The natural-born connector founded Bridge Initiative, a “PR for Planet Earth” nonprofit that organizes and funds artist residencies and large-scale collaborations to raise awareness about climate change. In 2018, its inaugural project partnered artist David Benjamin Sherry with the Alaska Whale Foundation; his residency’s resulting photographs were exhibited on billboards from Manhattan to Nebraska. Waterproof Miami, a series of site-specific public art projects co-presented by local, artist-run space Bas Fisher Invitational, hits close to home—her beloved bay. “Coral City Camera” live streams rare, urban coral reefs in Biscayne Bay to expose their resiliency despite the odds. It’s a collaboration with Coral Morphologic, a marine biologist and musician duo, who combine their careers into a call to action to save endangered coral.

“I use it as my screensaver, because it’s very soothing,” says Fleming of the work that premiered at Design Miami in December and traveled around Miami by mobile billboard in 2020. (It has also inspired several complementary playlists on SoundCloud.)
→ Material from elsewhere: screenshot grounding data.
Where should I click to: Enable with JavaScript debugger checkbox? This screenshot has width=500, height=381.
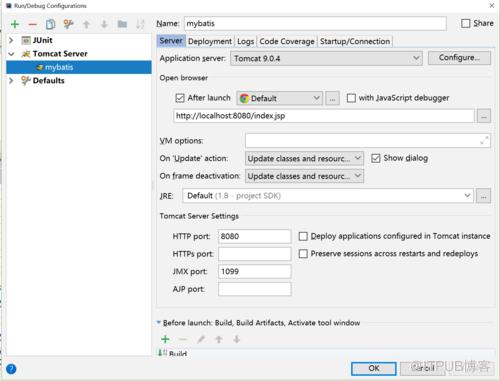point(351,98)
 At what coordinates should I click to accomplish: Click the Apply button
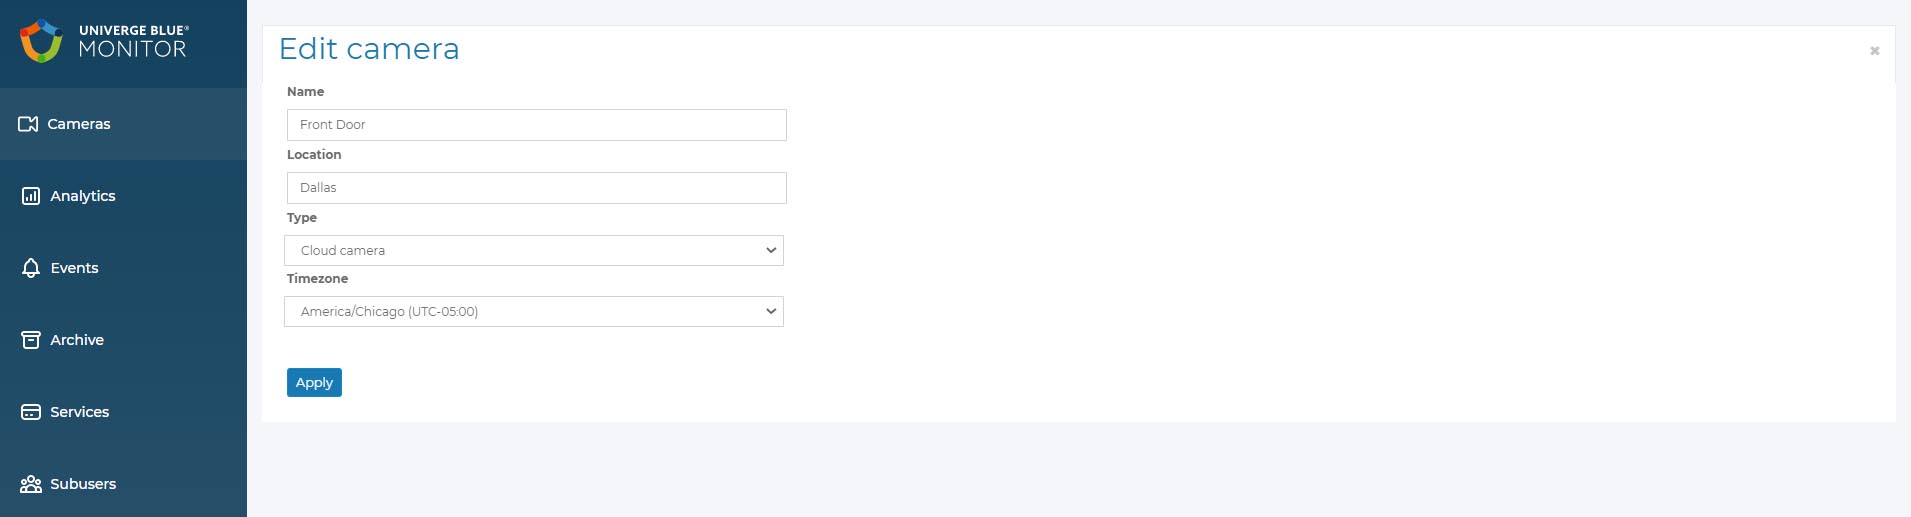(314, 382)
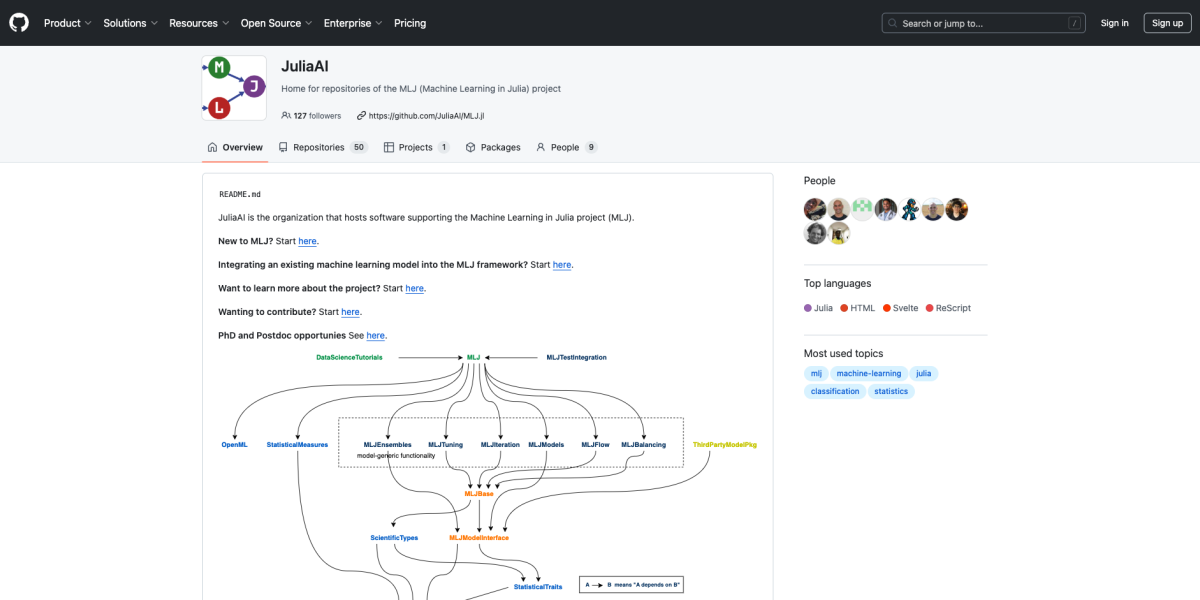Viewport: 1200px width, 600px height.
Task: Switch to the Projects tab
Action: [416, 147]
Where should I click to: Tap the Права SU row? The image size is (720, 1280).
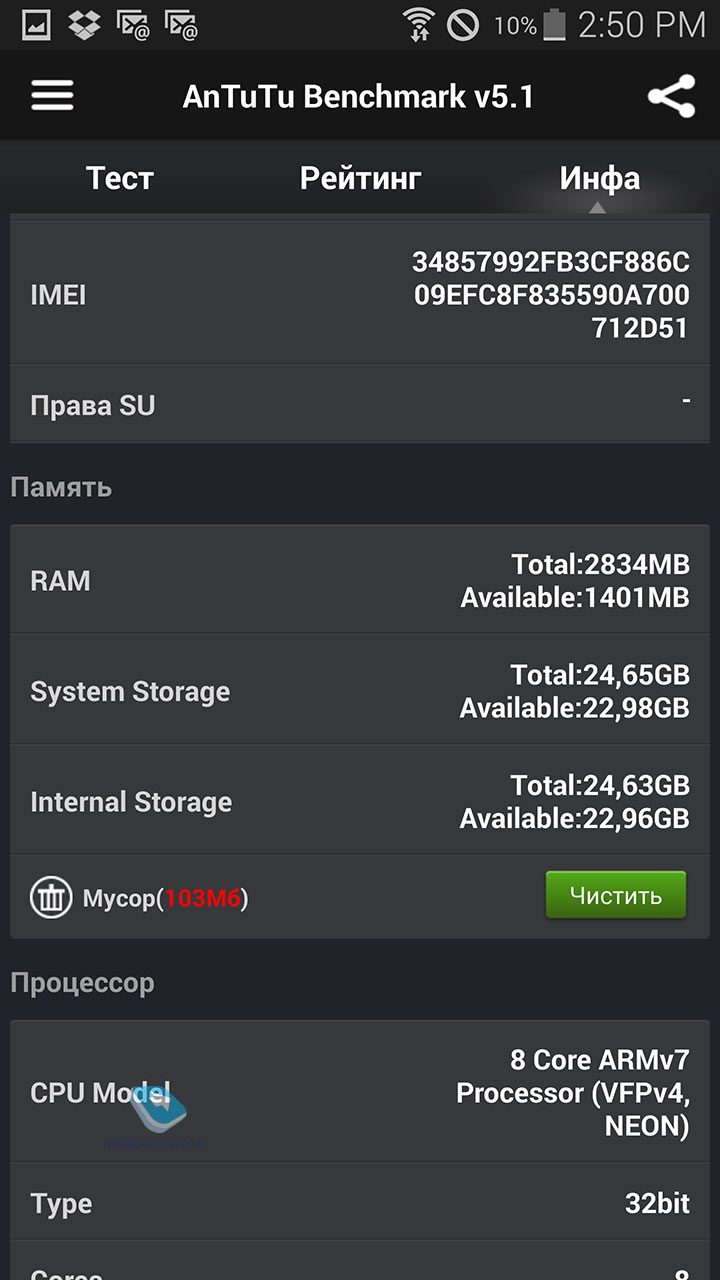[x=360, y=404]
The series continues this summer with artist Carlos Betancourt’s cutouts of mangroves and indigenous avians on the InterContinental Miami Hotel’s exterior digital display (yes, the one that infamously features a gyrating woman). Heat Wave, a summer residency followed by a group show during Miami Art Week 2020, pairs three emerging artists with scientists. Resortwear brands like Figue and Kai Lani signed on for a fundraising barbecue and shopping party at the Standard Spa Miami Beach timed for Miami Swim Week in July, too.

“Rather than look at climate change from a state of fear, art has the power to make people fall in love with something and want to protect it,” says Fleming.